### TASK TO CARRY OUT
Once the data has been read, return all of it precisely as written.

DATA Start Marker

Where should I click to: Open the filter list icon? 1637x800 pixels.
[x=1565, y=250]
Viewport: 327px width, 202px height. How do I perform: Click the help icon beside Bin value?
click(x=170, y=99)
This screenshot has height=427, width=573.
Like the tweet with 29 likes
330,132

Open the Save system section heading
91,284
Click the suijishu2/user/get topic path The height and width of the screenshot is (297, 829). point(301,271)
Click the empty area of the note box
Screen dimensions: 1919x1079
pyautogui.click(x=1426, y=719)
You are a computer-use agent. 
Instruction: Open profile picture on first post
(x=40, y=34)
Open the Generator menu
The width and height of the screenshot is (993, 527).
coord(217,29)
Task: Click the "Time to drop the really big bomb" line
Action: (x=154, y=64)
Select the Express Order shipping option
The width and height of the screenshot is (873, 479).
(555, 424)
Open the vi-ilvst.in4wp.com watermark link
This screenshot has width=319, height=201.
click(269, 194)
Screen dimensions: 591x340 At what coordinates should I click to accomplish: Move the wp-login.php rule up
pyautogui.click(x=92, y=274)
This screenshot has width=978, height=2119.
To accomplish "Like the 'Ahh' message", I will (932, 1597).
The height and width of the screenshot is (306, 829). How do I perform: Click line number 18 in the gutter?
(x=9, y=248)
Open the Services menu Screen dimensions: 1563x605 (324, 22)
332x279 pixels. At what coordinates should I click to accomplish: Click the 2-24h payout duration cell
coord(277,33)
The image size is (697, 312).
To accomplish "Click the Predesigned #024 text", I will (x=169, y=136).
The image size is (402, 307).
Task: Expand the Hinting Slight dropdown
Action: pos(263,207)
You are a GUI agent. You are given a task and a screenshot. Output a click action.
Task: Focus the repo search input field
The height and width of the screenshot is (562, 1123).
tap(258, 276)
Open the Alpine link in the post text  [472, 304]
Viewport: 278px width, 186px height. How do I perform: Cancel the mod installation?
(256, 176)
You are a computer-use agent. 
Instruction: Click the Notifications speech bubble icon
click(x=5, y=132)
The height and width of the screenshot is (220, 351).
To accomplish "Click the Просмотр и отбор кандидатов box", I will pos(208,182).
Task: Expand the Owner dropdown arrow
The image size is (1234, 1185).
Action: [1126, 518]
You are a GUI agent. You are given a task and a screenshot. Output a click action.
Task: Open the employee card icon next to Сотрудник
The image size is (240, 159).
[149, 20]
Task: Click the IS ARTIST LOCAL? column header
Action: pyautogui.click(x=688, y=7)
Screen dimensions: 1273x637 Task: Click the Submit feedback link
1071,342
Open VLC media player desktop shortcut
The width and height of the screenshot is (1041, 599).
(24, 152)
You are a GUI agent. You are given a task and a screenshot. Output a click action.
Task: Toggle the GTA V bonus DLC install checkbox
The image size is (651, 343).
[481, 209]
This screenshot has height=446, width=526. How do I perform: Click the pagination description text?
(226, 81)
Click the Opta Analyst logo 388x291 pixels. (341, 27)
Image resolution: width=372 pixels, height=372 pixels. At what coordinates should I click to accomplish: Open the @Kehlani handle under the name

DATA End Marker

### ANSWER BELOW
Where should I click to: Open the filter list icon? 1637x800 pixels.
[x=1565, y=250]
Viewport: 327px width, 202px height. How do I perform: Click the help icon beside Bin value?
click(x=170, y=99)
This screenshot has height=427, width=573.
Like the tweet with 29 likes
330,132

Open the Save system section heading
91,284
Click the suijishu2/user/get topic path The height and width of the screenshot is (297, 829). point(301,271)
Click the empty area of the note box
Screen dimensions: 1919x1079
pyautogui.click(x=1426, y=719)
You are a computer-use agent. 
Instruction: Open profile picture on first post
(x=40, y=34)
Open the Generator menu
The width and height of the screenshot is (993, 527).
coord(217,29)
Task: Click the "Time to drop the really big bomb" line
Action: (x=154, y=64)
Select the Express Order shipping option
The width and height of the screenshot is (873, 479).
(555, 424)
Open the vi-ilvst.in4wp.com watermark link
This screenshot has width=319, height=201.
click(269, 194)
Screen dimensions: 591x340 At what coordinates should I click to accomplish: Move the wp-login.php rule up
pyautogui.click(x=92, y=274)
This screenshot has width=978, height=2119.
To accomplish "Like the 'Ahh' message", I will (932, 1597).
The height and width of the screenshot is (306, 829). How do I perform: Click line number 18 in the gutter?
(x=9, y=248)
Open the Services menu Screen dimensions: 1563x605 (324, 22)
332x279 pixels. At what coordinates should I click to accomplish: Click the 2-24h payout duration cell
coord(277,33)
The image size is (697, 312).
To accomplish "Click the Predesigned #024 text", I will (x=169, y=136).
The image size is (402, 307).
Task: Expand the Hinting Slight dropdown
Action: pos(263,207)
You are a GUI agent. You are given a task and a screenshot. Output a click action.
Task: Focus the repo search input field
The height and width of the screenshot is (562, 1123).
tap(258, 276)
Open the Alpine link in the post text  [472, 304]
Viewport: 278px width, 186px height. How do I perform: Cancel the mod installation?
(256, 176)
You are a computer-use agent. 
Instruction: Click the Notifications speech bubble icon
click(x=5, y=132)
The height and width of the screenshot is (220, 351).
To accomplish "Click the Просмотр и отбор кандидатов box", I will pos(208,182).
Task: Expand the Owner dropdown arrow
The image size is (1234, 1185).
Action: [1126, 518]
You are a GUI agent. You are given a task and a screenshot. Output a click action.
Task: Open the employee card icon next to Сотрудник
The image size is (240, 159).
[149, 20]
Task: Click the IS ARTIST LOCAL? column header
Action: pyautogui.click(x=688, y=7)
Screen dimensions: 1273x637 Task: Click the Submit feedback link
1071,342
Open VLC media player desktop shortcut
The width and height of the screenshot is (1041, 599).
(24, 152)
You are a GUI agent. You are given a task and a screenshot. Output a click action.
Task: Toggle the GTA V bonus DLC install checkbox
The image size is (651, 343).
[481, 209]
This screenshot has height=446, width=526. How do I perform: Click the pagination description text?
(226, 81)
Click the Opta Analyst logo 388x291 pixels. (341, 27)
Image resolution: width=372 pixels, height=372 pixels. At what coordinates should I click to accomplish: Open the @Kehlani handle under the name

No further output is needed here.